核戦争で破綻した後の世界で、毒蛇を利用した医療技術を持つ「治療師」の主人公が、点在する町を旅していく話。「夢の蛇」というのは治療に使われる蛇のひとつで、異星人によってもたらされたものらしい。
フェミニズムの強い影響を感じる。主人公が女性で、いろんな事柄が彼女の視点で語られるが、自立した女性のスタンスで、そこにフェミニズムな雰囲気が濃い。もっとも、少なくとも今読む限りは、それはごく自然な感じに見える。ただし、のちに養女になる、虐待(性的にも)されていた少女について書かれている部分については、かなり力が入っている気がするが。

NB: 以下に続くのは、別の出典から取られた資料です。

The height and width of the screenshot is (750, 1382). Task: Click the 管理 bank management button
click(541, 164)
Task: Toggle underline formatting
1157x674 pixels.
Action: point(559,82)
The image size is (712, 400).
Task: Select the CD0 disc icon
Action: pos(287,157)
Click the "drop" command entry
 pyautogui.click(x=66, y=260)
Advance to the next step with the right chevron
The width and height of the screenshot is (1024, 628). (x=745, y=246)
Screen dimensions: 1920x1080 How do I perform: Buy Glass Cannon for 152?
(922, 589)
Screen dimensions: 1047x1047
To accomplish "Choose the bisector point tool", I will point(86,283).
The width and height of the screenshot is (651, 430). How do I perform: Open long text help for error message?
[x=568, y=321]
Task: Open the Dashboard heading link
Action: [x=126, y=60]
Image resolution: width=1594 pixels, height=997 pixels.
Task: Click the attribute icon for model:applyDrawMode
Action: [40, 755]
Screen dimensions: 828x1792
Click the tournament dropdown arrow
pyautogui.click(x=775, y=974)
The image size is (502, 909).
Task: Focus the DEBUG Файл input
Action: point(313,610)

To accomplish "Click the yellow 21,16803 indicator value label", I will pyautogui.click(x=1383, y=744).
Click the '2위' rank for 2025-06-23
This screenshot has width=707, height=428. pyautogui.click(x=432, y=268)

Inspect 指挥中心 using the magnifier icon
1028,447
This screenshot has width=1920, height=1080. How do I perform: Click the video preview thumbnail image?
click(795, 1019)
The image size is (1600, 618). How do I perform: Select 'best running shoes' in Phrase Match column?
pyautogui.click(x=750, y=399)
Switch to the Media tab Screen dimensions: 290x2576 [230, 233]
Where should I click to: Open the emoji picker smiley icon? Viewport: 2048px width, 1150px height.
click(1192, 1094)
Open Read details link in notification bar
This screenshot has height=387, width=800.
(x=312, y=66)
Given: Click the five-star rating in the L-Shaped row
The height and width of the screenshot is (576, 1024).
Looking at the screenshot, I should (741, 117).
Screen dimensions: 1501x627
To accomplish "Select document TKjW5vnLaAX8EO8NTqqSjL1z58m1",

そこを除くと、そんなにメッセージ性の強い部分がなくて、実験的な要素も少なく、ファンタジーぽい冒険物という雰囲気でとどまっている感じなのが、解説者(山田和子)の不満の由来するところなのかも知れないな。
ちょっと放りぱなし気味のエピソードが多かったりはするものの(特に「中央」や異星人について。それともSFにありがちな続篇が構想されていたのか?)、うまく構成されているし、主人公の心の動きも丁寧に描かれていて親しみやすかった。いい出来の小説だと思った。